# WHAT IS NEEDED
Your task is to write out exactly the lines from the line containing "This screenshot has width=2169, height=1579." through the end of the records, inclusive at both ends.

[[ DATA, beginning ]]

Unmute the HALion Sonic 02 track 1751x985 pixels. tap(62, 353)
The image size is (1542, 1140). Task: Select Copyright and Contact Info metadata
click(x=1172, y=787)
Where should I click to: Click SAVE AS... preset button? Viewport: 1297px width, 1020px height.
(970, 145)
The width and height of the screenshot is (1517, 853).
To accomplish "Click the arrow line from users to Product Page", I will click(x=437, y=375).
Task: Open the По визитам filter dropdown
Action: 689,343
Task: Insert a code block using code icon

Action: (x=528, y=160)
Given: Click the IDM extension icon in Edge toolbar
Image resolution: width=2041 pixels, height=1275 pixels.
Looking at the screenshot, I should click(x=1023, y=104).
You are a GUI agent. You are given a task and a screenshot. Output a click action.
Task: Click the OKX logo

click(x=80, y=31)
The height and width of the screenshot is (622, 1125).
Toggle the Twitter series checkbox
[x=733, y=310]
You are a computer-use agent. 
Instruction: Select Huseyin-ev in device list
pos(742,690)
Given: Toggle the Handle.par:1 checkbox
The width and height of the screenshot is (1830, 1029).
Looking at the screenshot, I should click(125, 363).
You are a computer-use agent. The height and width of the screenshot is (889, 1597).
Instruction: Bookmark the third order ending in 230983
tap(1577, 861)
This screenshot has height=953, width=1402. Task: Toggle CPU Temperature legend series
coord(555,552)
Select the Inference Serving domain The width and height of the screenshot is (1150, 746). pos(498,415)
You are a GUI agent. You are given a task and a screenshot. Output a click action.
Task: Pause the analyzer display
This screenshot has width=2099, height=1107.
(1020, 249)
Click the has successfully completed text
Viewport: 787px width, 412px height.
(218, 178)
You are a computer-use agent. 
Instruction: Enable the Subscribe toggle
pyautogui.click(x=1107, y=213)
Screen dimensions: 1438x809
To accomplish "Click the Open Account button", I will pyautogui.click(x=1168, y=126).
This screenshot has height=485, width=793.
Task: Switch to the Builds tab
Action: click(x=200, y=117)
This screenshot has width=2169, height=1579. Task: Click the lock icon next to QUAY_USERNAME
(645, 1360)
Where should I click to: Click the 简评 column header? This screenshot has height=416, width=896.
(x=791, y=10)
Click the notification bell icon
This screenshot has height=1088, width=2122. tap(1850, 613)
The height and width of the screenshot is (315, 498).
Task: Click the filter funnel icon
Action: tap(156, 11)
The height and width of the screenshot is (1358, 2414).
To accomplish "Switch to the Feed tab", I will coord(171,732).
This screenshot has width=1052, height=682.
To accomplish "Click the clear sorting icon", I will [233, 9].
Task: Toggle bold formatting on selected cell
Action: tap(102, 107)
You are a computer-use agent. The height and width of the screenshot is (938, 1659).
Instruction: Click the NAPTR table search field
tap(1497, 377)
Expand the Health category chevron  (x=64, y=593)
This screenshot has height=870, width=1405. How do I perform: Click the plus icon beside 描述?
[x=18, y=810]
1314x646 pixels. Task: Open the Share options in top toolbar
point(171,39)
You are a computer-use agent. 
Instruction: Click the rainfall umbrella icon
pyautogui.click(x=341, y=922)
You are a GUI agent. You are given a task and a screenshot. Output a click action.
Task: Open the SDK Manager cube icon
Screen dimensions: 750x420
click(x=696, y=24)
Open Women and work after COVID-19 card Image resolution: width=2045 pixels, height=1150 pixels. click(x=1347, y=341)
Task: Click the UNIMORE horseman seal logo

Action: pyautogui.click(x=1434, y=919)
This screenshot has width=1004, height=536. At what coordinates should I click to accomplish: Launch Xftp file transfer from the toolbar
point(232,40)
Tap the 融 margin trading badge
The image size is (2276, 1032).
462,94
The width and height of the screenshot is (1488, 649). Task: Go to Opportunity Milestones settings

[[ DATA, end ]]

# OUTPUT FOR THIS TASK
This screenshot has width=2169, height=1579. Task: Click the lock icon next to QUAY_USERNAME
(645, 1360)
Where should I click to: Click the 简评 column header? This screenshot has height=416, width=896.
(x=791, y=10)
Click the notification bell icon
This screenshot has height=1088, width=2122. tap(1850, 613)
The height and width of the screenshot is (315, 498).
Task: Click the filter funnel icon
Action: tap(156, 11)
The height and width of the screenshot is (1358, 2414).
To accomplish "Switch to the Feed tab", I will coord(171,732).
This screenshot has width=1052, height=682.
To accomplish "Click the clear sorting icon", I will [233, 9].
Task: Toggle bold formatting on selected cell
Action: tap(102, 107)
You are a computer-use agent. The height and width of the screenshot is (938, 1659).
Instruction: Click the NAPTR table search field
tap(1497, 377)
Expand the Health category chevron  (x=64, y=593)
This screenshot has height=870, width=1405. How do I perform: Click the plus icon beside 描述?
[x=18, y=810]
1314x646 pixels. Task: Open the Share options in top toolbar
point(171,39)
You are a computer-use agent. 
Instruction: Click the rainfall umbrella icon
pyautogui.click(x=341, y=922)
You are a GUI agent. You are given a task and a screenshot. Output a click action.
Task: Open the SDK Manager cube icon
Screen dimensions: 750x420
click(x=696, y=24)
Open Women and work after COVID-19 card Image resolution: width=2045 pixels, height=1150 pixels. click(x=1347, y=341)
Task: Click the UNIMORE horseman seal logo

Action: pyautogui.click(x=1434, y=919)
This screenshot has width=1004, height=536. At what coordinates should I click to accomplish: Launch Xftp file transfer from the toolbar
point(232,40)
Tap the 融 margin trading badge
The image size is (2276, 1032).
462,94
The width and height of the screenshot is (1488, 649). Task: Go to Opportunity Milestones settings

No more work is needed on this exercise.